Durham patient thanks emergency services for saving his life

Media advisory

Who:
Patient Andrew Charles and his family, 3 NEAS frontline staff, 1 NEAS volunteer community first responder, 1 doctor from the Great North Air Ambulance Service.

 

What: Patient reunion with emergency services

 

Where: Lanchester Road Hospital, Durham, DH1 5RD

 

When: Monday 7 October 2019 at 10:30am

 

Why: Andrew Charles suffered a cardiac arrest earlier this year outside one of the college’s at Durham University.
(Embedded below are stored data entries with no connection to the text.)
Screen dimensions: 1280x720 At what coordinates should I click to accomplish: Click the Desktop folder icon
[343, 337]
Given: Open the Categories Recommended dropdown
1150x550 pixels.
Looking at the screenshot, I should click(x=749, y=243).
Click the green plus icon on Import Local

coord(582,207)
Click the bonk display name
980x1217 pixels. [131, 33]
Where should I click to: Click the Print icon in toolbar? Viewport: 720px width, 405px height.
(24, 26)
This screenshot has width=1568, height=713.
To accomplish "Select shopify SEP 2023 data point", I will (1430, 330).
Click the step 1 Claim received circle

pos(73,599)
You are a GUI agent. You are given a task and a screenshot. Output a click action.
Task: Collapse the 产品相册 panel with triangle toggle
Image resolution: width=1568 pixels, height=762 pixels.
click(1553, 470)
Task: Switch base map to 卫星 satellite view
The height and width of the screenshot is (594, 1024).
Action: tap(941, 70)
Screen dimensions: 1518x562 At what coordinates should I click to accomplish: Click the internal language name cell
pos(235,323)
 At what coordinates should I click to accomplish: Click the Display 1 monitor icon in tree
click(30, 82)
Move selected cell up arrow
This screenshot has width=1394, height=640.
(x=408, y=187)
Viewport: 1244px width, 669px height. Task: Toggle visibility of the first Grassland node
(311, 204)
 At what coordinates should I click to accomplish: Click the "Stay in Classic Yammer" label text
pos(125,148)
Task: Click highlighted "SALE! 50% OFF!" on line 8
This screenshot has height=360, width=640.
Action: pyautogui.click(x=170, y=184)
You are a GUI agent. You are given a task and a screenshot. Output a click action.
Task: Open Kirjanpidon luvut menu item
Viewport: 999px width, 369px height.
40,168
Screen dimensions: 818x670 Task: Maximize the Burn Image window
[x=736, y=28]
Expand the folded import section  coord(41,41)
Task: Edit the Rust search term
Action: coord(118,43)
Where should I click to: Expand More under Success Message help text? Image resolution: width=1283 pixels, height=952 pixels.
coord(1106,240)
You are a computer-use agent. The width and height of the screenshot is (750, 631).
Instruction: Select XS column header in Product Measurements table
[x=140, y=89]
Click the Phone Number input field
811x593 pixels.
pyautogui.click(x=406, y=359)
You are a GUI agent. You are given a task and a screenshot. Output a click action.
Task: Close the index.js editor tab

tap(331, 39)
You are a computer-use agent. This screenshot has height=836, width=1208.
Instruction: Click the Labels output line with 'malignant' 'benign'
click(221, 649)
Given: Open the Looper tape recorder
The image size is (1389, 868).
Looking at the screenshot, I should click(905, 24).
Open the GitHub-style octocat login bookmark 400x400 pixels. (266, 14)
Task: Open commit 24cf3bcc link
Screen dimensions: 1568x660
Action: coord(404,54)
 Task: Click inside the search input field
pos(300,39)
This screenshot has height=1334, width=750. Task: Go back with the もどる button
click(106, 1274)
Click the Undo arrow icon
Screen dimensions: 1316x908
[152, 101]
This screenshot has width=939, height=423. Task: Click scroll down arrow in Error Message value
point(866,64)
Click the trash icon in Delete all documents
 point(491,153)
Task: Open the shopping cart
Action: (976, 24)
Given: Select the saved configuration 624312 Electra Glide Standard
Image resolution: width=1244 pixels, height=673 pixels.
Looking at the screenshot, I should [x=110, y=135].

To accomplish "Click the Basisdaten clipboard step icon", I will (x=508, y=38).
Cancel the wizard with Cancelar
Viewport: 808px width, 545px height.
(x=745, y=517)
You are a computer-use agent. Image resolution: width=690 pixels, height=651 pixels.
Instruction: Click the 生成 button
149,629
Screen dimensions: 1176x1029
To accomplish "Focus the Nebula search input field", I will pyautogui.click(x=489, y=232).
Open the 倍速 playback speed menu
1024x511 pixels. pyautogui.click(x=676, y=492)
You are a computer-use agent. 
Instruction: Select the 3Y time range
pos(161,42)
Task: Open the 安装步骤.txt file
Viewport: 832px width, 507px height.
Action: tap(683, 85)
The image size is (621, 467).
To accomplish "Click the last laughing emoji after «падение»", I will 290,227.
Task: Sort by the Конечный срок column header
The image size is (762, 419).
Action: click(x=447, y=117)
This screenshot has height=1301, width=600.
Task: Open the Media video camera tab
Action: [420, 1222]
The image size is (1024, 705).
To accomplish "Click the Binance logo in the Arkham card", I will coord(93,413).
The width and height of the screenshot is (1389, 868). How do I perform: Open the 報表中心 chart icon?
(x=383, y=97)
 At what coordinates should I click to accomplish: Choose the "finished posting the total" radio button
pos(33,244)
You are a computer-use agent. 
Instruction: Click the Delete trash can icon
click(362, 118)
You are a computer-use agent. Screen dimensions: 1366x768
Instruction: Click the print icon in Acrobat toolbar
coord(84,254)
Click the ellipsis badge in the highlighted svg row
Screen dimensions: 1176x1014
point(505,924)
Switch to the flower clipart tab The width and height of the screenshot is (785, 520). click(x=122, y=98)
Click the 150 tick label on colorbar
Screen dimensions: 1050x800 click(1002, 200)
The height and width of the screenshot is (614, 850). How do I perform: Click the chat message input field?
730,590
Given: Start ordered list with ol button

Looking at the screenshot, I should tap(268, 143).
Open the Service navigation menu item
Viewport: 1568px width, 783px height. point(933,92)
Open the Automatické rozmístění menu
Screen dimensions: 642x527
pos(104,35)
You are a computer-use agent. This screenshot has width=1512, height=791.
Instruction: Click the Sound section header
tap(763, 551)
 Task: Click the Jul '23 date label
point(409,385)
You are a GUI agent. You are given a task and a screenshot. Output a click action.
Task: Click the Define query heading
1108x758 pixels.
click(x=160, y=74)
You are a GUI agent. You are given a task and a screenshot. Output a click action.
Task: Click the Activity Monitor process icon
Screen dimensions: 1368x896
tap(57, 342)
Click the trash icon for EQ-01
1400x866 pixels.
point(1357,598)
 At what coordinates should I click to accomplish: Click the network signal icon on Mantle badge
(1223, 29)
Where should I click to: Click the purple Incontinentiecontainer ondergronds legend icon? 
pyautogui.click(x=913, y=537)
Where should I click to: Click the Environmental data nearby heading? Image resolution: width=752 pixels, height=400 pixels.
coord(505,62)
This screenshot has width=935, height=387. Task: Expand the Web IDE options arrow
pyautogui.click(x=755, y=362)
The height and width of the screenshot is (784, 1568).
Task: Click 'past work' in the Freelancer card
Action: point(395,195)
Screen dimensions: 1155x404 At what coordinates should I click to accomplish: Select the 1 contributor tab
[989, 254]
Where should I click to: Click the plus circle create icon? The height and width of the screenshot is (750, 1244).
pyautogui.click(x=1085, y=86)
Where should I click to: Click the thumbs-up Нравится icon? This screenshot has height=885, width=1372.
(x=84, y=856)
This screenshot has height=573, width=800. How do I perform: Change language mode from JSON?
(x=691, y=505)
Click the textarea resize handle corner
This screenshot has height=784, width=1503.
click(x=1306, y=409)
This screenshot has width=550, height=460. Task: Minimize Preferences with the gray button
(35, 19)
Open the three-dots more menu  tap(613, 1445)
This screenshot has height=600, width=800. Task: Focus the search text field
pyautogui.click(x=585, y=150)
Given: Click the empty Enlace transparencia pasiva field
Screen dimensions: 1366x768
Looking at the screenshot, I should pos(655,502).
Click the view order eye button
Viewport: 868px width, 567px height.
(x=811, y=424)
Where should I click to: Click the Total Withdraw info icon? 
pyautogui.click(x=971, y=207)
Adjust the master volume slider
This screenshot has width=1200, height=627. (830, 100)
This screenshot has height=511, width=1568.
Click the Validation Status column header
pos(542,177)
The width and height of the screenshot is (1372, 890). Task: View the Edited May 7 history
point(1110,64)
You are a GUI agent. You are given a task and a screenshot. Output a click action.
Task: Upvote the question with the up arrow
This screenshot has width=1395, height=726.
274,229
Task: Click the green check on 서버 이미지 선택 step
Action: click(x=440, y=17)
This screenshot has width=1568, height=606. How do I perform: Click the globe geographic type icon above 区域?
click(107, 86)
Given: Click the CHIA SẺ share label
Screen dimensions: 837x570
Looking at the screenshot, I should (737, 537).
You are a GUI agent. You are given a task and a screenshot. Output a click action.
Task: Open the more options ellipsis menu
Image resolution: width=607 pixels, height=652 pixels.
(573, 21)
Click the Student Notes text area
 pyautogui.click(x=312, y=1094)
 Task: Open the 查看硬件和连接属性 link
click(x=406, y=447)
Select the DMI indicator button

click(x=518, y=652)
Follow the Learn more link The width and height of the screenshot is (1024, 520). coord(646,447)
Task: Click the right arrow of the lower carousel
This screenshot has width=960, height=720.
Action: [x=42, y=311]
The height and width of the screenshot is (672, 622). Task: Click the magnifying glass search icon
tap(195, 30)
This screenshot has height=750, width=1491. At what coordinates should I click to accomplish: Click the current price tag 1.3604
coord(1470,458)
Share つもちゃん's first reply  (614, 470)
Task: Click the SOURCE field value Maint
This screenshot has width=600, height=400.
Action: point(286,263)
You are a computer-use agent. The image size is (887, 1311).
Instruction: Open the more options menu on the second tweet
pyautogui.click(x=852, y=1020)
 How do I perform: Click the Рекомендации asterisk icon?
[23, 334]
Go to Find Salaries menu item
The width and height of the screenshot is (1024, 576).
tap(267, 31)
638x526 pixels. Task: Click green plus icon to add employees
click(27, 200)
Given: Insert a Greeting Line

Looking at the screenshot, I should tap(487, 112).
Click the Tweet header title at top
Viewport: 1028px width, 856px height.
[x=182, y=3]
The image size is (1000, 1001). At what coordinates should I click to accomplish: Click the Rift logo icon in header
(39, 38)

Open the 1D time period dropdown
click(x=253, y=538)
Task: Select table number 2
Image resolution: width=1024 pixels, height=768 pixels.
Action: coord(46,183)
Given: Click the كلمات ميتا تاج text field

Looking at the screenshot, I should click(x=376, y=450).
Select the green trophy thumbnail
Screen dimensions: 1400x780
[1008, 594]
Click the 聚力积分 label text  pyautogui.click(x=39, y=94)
The quick response from NEAS volunteer community first responder, Ian Garrett, gave Andrew the best chance of survival by performing lifesaving early intervention, before the other crew and doctors arrived on scene.

 

Thankfully Andrew survived the trip to hospital and wants to reunite with the people that saved his life to publically thank them in person.

 

Members of the public saw what happened that day and stopped to offer help and performed CPR. We want the important message of promoting bystander CPR to the wider public, as anyone could save someone’s life in cardiac arrest.

 

Please let me know prior if you are attending.

 

Additional notes:

 

Please note, the location where the reunion is taking place is quite small but there is space outside of the office space which can used for filming or interviews.

 

A press release and photography will be sent out on the day if you cannot make it.


Notes to editors

For more information, contact the NEAS press office on 07559 918672 or email publicrelations@neas.nhs.uk

 

About North East Ambulance Service

 

North East Ambulance Service NHS Foundation Trust (NEAS) covers 3,200 square miles across the North East region. It employs more than 2,600 staff and serves a population of 2.7 million people by handling all NHS111 and 999 calls for the region, operating patient transport and ambulance response services, delivering training for communities and commercial audiences and providing medical support cover at events.

 

In 2017/18 the service answered over 1.4 million emergency 999 and NHS 111 calls, responded to 280,00 incidents that resulted in a patient being taken to hospital, treated and discharged 27,000 patients with telephone advice and treated and discharged over 100,000 patients at home. In the same year, clinical crews responded to 126,746 of our highest priority patients within the national targets and scheduled care crews completed almost 580,000 patient transport journeys.